» **WHAT IS REQUIRED**
A copy is needed of each line in the records that has the word "agent".

» **ENTRIES SHOWN**
******************************
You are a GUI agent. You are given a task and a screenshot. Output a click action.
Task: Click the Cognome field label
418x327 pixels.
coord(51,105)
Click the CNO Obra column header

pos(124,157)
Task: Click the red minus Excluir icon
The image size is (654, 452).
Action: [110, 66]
******************************
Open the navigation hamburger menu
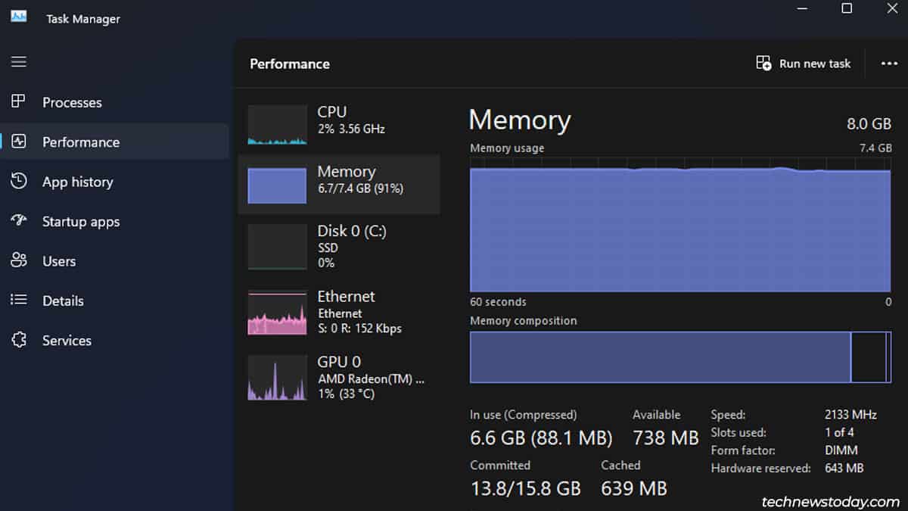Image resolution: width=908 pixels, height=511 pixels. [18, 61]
******************************
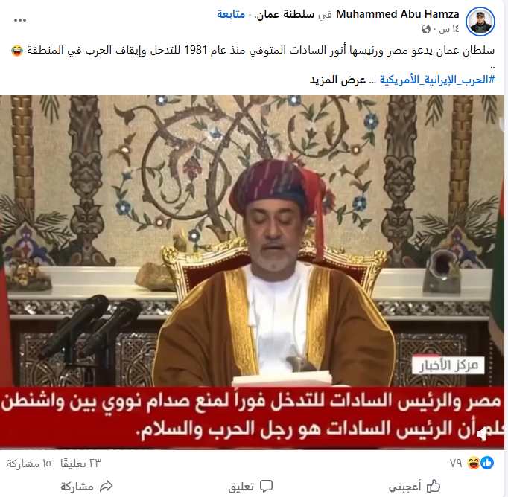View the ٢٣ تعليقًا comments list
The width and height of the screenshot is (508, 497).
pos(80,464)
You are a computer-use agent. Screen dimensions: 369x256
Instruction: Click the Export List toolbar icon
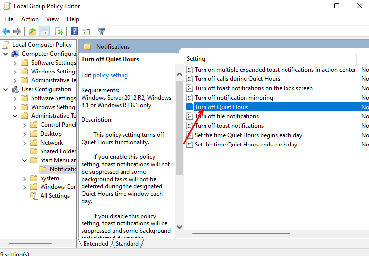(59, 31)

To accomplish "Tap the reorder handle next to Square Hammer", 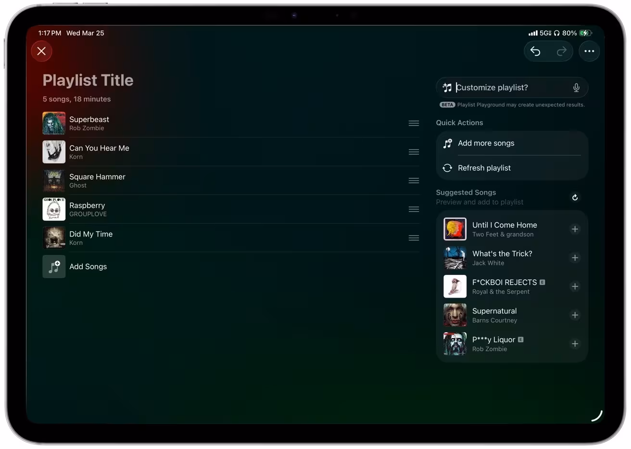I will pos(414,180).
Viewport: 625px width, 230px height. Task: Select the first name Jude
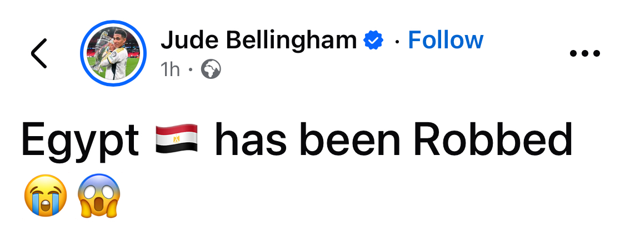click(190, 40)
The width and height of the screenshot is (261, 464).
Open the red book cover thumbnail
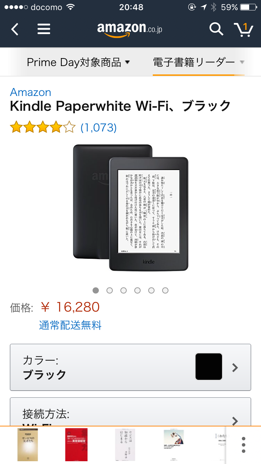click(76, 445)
******************************
» **RESULT FOR THIS EXERCISE**
You are a GUI agent. You are given a task and a screenshot. Output a click action.
You are a computer-use agent. Screen dimensions: 369x256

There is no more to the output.